The majority of the members of the Serbian Guard came from the tough working class Voždovac district of Belgrade, and most were connected with the Voždovac gang that dominated organised crime in the Voždovac district in the late 1980s and early 1990s. Drašković seems to have turned to the Voždovac gang as the only way to get around the attempts of the Serb authorities to prevent him from setting up his own para-military group. The men who dominated the Serbian Guard was Branislav Matić, the owner of a used car dealership in Belgrade with extensive connections to organised crime and who was a prominent campaign donator to Drašković's Serbian Renewal Movement. Matić selected his friend, the gangster Đorđe Božović, to serve as the Guard's commander.

Đorđe Božović was the unit's first commander, but was killed in action near Gospić. Some people have alleged that Božović's death was an act of "friendly fire" orchestrated by the Republic of Serbian Krajina government. The unit's chief financier Branislav Matić was gunned down on 4 August 1991 in Belgrade. After the death of Božović, the unit was taken over by Branislav Lainović. Popular rumor in Belgrade had it that Matić and Božović had been killed by the SBD security service as a way to cripple the Serbian Guard.

The Serbian Guard had its own uniforms and ranks during its brief existence.
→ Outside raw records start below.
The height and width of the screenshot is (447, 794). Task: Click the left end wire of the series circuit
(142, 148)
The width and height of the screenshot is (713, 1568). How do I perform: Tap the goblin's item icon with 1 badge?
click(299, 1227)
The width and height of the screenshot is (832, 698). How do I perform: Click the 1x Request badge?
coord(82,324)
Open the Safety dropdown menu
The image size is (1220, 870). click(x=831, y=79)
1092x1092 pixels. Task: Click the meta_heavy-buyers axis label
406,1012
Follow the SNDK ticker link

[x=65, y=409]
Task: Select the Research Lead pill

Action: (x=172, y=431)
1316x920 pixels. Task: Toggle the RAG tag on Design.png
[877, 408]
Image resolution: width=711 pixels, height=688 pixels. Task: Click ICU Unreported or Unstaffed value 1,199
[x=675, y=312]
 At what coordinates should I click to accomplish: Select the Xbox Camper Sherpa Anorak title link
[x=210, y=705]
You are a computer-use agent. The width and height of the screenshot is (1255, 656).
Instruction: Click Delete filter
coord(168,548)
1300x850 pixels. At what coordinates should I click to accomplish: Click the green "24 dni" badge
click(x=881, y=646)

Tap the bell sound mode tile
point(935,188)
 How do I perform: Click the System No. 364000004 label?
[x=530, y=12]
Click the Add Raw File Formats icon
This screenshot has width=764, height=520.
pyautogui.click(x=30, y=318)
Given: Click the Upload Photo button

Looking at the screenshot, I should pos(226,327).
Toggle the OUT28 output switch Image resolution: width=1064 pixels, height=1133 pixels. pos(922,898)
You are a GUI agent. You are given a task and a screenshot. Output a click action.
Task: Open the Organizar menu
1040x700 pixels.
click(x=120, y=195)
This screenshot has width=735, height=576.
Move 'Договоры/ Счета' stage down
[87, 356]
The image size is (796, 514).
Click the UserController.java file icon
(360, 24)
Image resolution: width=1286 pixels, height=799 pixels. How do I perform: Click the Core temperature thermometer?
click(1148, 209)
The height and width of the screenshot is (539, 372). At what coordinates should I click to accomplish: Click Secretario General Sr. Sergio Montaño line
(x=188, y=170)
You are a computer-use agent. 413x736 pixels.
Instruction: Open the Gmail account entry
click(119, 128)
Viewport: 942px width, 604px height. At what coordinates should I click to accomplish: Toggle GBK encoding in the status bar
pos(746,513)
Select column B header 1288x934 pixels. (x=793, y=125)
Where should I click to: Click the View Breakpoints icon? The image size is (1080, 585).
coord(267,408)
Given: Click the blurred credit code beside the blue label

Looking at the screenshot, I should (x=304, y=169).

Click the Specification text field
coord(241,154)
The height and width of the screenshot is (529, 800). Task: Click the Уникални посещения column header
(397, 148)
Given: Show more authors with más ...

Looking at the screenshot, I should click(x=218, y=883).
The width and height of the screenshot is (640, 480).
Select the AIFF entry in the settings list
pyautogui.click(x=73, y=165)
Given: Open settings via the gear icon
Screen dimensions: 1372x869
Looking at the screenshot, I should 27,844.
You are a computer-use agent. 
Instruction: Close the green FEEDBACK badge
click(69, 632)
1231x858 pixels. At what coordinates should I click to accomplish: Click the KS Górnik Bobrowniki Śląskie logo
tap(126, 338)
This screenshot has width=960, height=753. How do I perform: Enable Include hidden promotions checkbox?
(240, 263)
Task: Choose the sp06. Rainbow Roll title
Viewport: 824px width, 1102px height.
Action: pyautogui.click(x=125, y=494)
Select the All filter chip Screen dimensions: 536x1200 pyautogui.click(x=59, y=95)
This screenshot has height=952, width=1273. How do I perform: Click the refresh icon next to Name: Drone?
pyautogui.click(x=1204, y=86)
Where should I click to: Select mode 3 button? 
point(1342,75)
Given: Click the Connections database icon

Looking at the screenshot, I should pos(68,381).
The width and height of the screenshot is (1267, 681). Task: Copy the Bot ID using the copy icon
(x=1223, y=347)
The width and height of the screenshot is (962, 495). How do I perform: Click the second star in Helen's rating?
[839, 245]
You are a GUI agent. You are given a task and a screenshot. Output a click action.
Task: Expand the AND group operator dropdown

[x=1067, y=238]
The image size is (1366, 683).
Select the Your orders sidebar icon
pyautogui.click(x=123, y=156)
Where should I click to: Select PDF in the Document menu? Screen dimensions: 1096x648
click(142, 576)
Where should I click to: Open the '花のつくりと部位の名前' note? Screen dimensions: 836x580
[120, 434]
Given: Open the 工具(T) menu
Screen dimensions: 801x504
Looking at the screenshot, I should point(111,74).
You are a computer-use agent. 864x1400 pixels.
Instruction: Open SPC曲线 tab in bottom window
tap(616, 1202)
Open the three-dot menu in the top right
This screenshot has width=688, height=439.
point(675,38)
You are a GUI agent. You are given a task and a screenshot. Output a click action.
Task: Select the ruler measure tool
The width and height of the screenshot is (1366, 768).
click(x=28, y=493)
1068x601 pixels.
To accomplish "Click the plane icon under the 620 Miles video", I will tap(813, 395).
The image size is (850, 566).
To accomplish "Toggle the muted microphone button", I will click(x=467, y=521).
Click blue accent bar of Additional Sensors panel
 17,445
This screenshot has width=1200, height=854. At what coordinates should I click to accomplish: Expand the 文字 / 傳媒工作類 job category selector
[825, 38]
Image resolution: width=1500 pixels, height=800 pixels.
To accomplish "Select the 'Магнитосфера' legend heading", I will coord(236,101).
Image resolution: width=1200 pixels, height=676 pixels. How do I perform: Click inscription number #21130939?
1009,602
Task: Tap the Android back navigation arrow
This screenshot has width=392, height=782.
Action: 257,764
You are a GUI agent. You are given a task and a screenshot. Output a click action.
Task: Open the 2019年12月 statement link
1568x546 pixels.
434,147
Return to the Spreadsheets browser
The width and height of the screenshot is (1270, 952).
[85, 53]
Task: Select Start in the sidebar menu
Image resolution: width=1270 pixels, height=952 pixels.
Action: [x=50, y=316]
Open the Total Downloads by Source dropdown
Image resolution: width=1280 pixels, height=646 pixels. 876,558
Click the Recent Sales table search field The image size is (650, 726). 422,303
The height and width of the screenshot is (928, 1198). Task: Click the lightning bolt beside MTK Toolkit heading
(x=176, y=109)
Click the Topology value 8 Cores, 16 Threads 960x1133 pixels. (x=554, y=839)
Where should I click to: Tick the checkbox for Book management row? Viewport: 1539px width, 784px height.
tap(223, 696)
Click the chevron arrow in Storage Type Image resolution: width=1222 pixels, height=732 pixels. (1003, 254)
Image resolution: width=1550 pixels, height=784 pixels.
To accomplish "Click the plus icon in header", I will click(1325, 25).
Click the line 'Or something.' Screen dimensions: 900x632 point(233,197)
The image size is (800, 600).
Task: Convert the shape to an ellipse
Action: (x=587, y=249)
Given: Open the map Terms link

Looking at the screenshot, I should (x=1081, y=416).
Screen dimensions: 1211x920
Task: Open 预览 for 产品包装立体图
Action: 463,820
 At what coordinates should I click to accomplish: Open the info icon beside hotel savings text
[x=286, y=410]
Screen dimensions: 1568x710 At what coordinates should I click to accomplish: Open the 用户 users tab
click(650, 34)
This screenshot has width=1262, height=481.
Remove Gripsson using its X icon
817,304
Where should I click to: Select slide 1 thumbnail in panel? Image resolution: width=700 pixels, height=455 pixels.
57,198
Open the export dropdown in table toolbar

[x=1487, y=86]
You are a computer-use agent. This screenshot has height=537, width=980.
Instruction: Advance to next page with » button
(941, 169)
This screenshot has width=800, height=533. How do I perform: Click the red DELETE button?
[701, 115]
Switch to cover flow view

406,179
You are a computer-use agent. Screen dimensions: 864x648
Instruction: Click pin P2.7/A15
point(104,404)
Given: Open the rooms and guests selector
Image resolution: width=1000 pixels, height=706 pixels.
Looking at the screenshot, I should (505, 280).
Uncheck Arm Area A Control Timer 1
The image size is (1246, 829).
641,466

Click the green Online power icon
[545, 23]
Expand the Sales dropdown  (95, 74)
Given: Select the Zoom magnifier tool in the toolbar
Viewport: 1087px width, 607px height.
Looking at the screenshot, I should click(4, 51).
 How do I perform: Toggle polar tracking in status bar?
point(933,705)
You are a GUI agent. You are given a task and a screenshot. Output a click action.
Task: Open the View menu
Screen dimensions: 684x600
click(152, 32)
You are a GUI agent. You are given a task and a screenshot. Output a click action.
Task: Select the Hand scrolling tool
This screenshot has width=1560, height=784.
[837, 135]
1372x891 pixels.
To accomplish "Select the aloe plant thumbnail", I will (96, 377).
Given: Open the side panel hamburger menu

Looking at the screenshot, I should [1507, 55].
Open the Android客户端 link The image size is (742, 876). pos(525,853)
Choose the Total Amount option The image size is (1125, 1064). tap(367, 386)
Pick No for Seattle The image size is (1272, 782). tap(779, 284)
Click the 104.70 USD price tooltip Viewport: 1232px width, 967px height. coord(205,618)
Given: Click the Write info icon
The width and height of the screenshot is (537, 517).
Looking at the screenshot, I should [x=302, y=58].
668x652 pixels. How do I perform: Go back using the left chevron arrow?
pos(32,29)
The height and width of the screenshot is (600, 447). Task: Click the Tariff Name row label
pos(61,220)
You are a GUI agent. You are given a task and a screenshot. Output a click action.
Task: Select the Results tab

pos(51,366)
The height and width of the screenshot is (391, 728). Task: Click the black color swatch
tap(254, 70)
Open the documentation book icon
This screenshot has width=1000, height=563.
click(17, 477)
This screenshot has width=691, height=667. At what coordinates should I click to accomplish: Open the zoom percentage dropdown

After the deaths of Božović and Matić, the Serbian Guard fell apart in the fall of 1991, thought the group lingered on for several years afterwards, having a shadowy existence as an organised crime group. Drašković was harassed and imprisoned several times by the Milošević regime and largely ceased to have an active involvement in the Serbian Guard. All the leading figures in the Voždovac gang were killed over the course of 1993-1994 without the police making a single arrest in any of these murders. With the liquidation of the Voždovac gang as a force in the Belgrade underworld, the Serbian Guard ceased to exist. Schlichte wrote in Weberian terms, the Serbian Guard was an "zweckverein", an loose alliance of interests rather a formally organised group, which was reflected in its military failures during the Croatian war of 1991. Schlichte wrote that Drašković was an oppositional politician and intellectual who unwisely allied himself with an organised crime group in an attempt to win military glory that would booster his chances against Milošević while the Voždovac gang likewise wanted to set up para-military group to win political cover for their criminal activities. Beyond the divergent aims of the group's leaders, the Milošević regime was implacably hostile towards Drašković having his own para-military group that might one day challenge the Serbian state.

Yugoslavian colonel general Nebojša Pavković has called for Drašković to be tried for his role in the guard's formation. Having a pro-opposition political stance, the guard was never favoured by the government of the Federal Republic of Yugoslavia and Yugoslav security services.

==Notable members==
- Đorđe Božović "Giška", Serbian career criminal and the founding father of the Guard, killed in action during the Croatian War.
- Branislav Matić "Beli" ("The White" or "Whitey"), founding father and chief financier, owner of large car junkyards in Belgrade. Gunned down in front of his house in 1991, presumably under the orders of the Yugoslav secret service who had been monitoring him since late 1980s.
- Branislav Lainović "Dugi", career criminal and former basketball player. Took control over the Guard after Božović's death. He moved to Novi Sad after the war where he became the kingpin of a local crime syndicate. He was gunned down in Belgrade in 2000 by the members of the Zemun Clan over Novi Sad turf control.
- Aleksandar Knežević "Knele", rising star of Belgrade underworld, and the underboss in the Voždovac gang. Assassinated in Hyatt hotel room in 1992, being only 21 at the time. Fought in the Battle of Borovo Selo.
- Vaso Pavićević "Pava", Montenegrin Serb capo and former boxer of "Radnički" boxing club. Gunned down in an ambush on Paštrovska Gora in 1996. He commanded the troops in Tenja in 1991.
- Žarko Radulović "Đaro", Montenegrin Serb career criminal. Gunned down in Brussels in 1997.

==See also==
- List of Serbian paramilitary formations

==Books and articles==
- Schlichte, Klaus (2010). "Na krilima patriotisma—On the Wings of Patriotism: Delegated and Spin-Off Violence in Serbia"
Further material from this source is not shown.